> [Task to carry out]: Print exactly the lines below between the line holding "This screenshot has width=786, height=737." and the line holding "Switch to the Documents", inclusive, and nothing more.

(Collected data)
==*==

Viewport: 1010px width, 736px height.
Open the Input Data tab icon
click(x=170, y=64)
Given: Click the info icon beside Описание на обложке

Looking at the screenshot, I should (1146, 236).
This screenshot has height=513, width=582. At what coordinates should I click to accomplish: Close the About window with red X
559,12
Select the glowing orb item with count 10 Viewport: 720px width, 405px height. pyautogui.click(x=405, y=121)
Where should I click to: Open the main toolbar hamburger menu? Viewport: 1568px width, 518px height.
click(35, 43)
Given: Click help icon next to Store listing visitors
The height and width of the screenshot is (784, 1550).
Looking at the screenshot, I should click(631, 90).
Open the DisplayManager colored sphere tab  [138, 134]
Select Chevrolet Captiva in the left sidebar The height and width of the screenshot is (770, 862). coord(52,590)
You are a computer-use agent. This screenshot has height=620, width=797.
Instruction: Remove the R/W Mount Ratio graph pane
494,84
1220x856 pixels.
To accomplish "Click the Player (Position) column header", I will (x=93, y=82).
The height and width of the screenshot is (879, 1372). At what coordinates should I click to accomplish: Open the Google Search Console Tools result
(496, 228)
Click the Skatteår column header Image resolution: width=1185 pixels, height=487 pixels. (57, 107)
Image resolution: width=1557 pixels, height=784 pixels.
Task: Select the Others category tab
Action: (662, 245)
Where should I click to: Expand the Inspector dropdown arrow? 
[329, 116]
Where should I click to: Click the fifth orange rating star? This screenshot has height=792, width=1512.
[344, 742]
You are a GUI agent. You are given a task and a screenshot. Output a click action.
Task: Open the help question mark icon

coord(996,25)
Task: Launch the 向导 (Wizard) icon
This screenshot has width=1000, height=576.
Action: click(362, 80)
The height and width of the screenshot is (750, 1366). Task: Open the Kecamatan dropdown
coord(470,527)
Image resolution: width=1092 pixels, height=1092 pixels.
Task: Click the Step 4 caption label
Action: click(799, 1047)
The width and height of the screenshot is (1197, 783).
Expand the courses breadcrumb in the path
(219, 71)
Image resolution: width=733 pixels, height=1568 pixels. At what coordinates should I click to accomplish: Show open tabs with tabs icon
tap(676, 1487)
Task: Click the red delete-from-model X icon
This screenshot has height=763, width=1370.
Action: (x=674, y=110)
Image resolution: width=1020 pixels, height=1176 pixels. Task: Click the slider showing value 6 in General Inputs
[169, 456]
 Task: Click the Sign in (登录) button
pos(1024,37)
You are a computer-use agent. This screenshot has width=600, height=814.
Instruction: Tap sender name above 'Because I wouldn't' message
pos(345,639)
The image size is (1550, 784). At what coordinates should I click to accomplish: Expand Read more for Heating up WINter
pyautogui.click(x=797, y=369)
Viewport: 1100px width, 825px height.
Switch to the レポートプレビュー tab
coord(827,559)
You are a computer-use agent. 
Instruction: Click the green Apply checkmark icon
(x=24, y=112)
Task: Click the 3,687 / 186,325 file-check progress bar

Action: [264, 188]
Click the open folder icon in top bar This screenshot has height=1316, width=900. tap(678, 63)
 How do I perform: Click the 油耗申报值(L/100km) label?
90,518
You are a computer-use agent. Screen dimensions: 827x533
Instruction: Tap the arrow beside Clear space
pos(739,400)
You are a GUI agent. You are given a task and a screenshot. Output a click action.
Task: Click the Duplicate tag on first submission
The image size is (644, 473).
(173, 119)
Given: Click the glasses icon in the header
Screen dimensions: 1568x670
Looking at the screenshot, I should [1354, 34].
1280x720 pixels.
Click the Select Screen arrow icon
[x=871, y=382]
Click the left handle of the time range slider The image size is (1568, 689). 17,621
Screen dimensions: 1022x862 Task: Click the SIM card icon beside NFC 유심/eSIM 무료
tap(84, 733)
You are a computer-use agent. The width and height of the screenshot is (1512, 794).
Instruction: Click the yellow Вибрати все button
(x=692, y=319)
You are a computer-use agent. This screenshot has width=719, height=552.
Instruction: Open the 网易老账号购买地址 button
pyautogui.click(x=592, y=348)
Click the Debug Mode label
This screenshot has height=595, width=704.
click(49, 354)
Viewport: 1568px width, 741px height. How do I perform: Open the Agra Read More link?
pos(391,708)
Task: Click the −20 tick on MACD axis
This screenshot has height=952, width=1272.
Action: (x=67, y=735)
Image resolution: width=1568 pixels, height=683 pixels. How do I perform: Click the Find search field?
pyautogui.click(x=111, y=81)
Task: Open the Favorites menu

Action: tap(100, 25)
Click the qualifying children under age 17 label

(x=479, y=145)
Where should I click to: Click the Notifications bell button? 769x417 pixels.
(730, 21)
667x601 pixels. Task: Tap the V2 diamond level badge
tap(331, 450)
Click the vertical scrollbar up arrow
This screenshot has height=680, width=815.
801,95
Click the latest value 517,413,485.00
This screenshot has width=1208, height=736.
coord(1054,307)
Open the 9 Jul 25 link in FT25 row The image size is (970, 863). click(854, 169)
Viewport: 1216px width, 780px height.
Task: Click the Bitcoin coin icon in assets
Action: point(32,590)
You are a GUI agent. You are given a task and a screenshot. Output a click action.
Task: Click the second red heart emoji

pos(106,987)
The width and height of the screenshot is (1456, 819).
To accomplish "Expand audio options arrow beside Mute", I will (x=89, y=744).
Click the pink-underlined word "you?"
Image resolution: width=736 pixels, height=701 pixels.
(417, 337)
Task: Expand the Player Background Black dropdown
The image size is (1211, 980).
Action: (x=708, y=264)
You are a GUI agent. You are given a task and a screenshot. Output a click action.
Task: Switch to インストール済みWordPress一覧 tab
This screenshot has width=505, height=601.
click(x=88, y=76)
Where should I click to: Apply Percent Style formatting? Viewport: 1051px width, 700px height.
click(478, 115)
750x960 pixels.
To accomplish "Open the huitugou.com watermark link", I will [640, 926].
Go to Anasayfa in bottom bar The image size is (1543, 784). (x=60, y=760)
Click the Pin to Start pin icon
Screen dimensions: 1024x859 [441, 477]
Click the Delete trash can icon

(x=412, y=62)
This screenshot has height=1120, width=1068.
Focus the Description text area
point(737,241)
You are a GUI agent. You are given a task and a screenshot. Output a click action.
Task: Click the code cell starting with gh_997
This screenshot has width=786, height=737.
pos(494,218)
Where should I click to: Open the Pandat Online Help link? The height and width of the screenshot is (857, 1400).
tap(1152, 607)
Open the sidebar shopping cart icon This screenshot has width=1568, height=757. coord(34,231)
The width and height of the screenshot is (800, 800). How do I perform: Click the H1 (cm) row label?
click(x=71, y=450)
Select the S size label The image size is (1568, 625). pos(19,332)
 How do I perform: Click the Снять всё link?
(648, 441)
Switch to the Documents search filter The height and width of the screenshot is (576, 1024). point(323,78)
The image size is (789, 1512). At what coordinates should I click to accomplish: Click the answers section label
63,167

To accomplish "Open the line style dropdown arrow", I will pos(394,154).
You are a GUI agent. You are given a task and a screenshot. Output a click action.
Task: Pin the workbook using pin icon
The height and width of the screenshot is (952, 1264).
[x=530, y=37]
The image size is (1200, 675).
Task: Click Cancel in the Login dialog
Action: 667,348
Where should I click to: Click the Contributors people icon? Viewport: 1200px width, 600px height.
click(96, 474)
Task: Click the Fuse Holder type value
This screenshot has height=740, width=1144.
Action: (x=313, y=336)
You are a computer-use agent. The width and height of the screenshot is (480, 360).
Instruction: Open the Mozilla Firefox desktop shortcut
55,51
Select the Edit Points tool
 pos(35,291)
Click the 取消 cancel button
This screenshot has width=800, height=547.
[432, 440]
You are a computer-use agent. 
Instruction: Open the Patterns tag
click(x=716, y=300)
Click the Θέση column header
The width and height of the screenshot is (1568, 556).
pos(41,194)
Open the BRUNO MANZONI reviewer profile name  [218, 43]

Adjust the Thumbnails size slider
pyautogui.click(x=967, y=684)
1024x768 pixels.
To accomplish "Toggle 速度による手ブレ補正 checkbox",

==*==

> [Response for this exercise]:
This screenshot has width=786, height=737.
pos(494,218)
Where should I click to: Open the Pandat Online Help link? The height and width of the screenshot is (857, 1400).
tap(1152, 607)
Open the sidebar shopping cart icon This screenshot has width=1568, height=757. coord(34,231)
The width and height of the screenshot is (800, 800). How do I perform: Click the H1 (cm) row label?
click(x=71, y=450)
Select the S size label The image size is (1568, 625). pos(19,332)
 How do I perform: Click the Снять всё link?
(648, 441)
Switch to the Documents search filter The height and width of the screenshot is (576, 1024). point(323,78)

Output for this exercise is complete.